Un buon esempio di fantasy mediterraneo è il romanzo La Stirpe di Herakles di Andrea Gualchierotti, per le Edizioni Il Ciliegio, oppure Rodi – Il Sorriso del Colosso e l’antologia Mediterranea, editi da Italian Sword & Sorcery Books. Si tratta di opere che mischiano il fantastico con lo storico, il mito con il vero, richiamando l’essenza vitale stessa dell’uomo antico, in mezzo a mitologiche forze titaniche ma anche alla concretezza della vita e delle esperienze quotidiane. Gli antichi, con la loro peculiare sensibilità, vivevano circondati dalla loro stessa cultura, mantenendo un’identità collettiva molto forte e ben marcata.

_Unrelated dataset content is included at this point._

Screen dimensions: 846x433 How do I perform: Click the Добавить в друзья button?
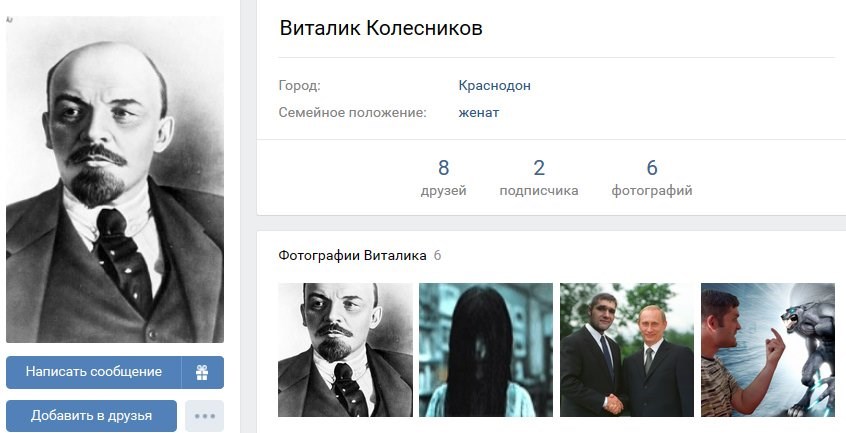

Il tiranno in decadenza è il simbolo dell’uomo che osa troppo, a causa della sua tracotanza, nei confronti degli dei ma anche degli uomini, e che, per colpa del suo orgoglio o della sua eccessiva brama di potere, finisce per cadere nelle tenebre. Tuttavia, ancora oggi il genere tragico lo decanta, facendosi voce di Dioniso e Apollo insieme, razionalizzando l’irrazionale e addomesticando le visioni e le paure più ataviche della natura umana, come intuì ne La Nascita della Tragedia F.W. Nietzsche. Tragedia è addomesticamento del terribile, scrive il filosofo tedesco. Essa ci mostra esempi da non seguire, da non imitare, così come, al contrario, l’epica ci mostra esempi da fare nostri. Colui che addomestica il terribile è il tragediografo, insieme al pubblico, e, in un atto collettivo e catartico, quasi sciamanico, vengono evocate forze antiche, energie ataviche, emozioni ancestrali. Nel fantasy troviamo lo stesso tipo di coinvolgimento emotivo da parte delle figure più carismatiche. Gli eroi e i re, sebbene decaduti, nella letteratura fantastica non sono mai decadenti, non sanno mai di stantio. Sono sempre luminosi e vitali, come una costellazione, vecchia di miliardi di anni ma che racconta sempre la medesima, potente, storia.